―1―
鬱蒼と広がる森が黒々として大地を覆い、途切れることなく遠くの山の端までその生命力を誇っている。
この地に特異的に自生する、甘い漿果のような香りを放ち、砂岩のような色を持つ茸は岩苺と呼ばれ、この森が岩苺の森と呼ばれる所以となっている。
このストーンベリー、毒は持っていないものの甘い香りと裏腹に舌がしびれるほど苦いため残念ながら食用には適さない。しかしながら、香り自体は煮ても焼いても失われず、これを煮出した汁を衣類や寝具に噴霧するとえもいわれぬ香りが得られるため年頃の娘達にとって身だしなみの必需品なのだ。

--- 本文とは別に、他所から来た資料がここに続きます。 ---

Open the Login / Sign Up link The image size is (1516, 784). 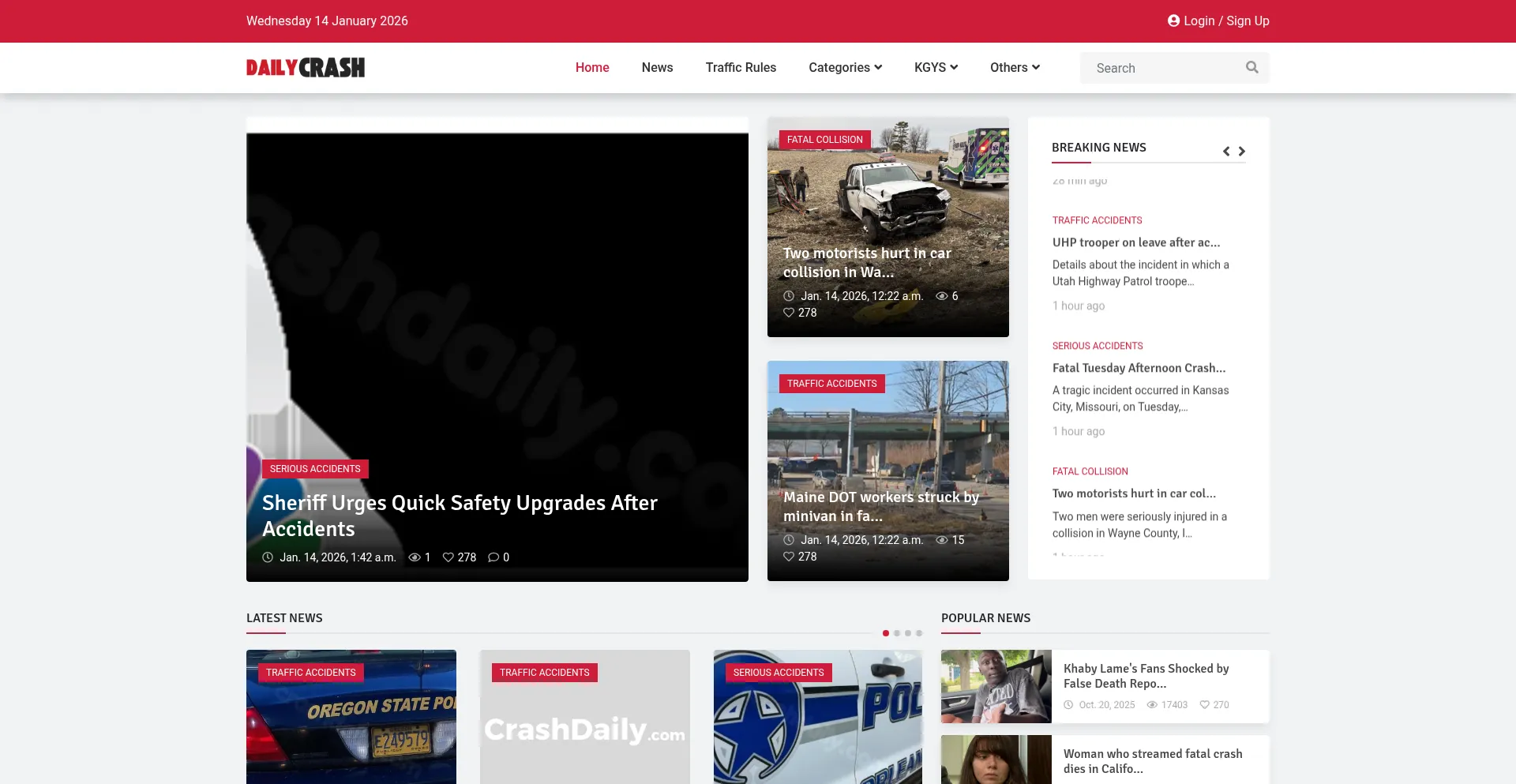tap(1224, 21)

この森はヴォルフ家の領地のはずれにあり、王都にほど近い立地ながらそのほとんどが手つかずの自然に溢れ、人々に季節ごとの美しい景観を楽しませてくれている。
その広大な森には清水の湧く池や湖がいくつもあって、そこからは清澄な流れの川が始まり森を抜けた先にある近隣の農地を潤し、王都を迂回するように下ると、その先の海へと緩やかに注いでいる。
この森の豊かな水源と土壌はヴォルフ家代々に受け継がれているもので、家人が行楽や狩りに訪れたり、また領民が立ち入ることを禁じていないため近隣の住民が山菜や野生の果実を摘みに来たり領民にとっても広く憩いの場となってきた。

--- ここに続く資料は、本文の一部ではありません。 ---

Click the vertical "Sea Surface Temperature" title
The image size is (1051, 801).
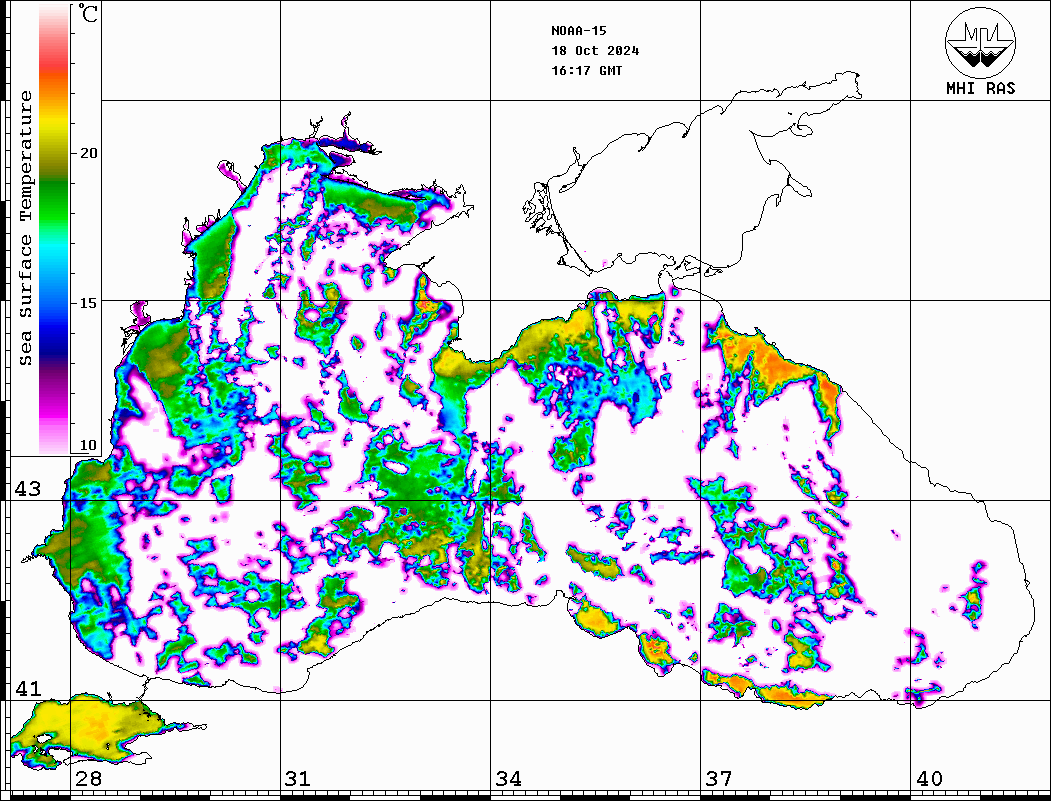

森を避けるように敷かれる街道筋から分かたれた小路の先には小さな広場があり、簡易な調理場と水場を備えた四阿が設えられている。森の入り口に建てられたそれはちょっとした休憩にちょうどよく、今日も年端のいかない少年二人と初老の男がうららかな日差しを楽しんでいた。
年長と思しき少年が熱心に地面をうかがっている。微動だにしないその姿はちょうど庭園に置かれる小さな彫像のようだ。
その少年の目の前で無数の蟻が地を這っている。規則正しく列を成し行くもの来るものがすれ違いざまに触角を触れ合わせるのはまるで挨拶か敬礼をしているようだ。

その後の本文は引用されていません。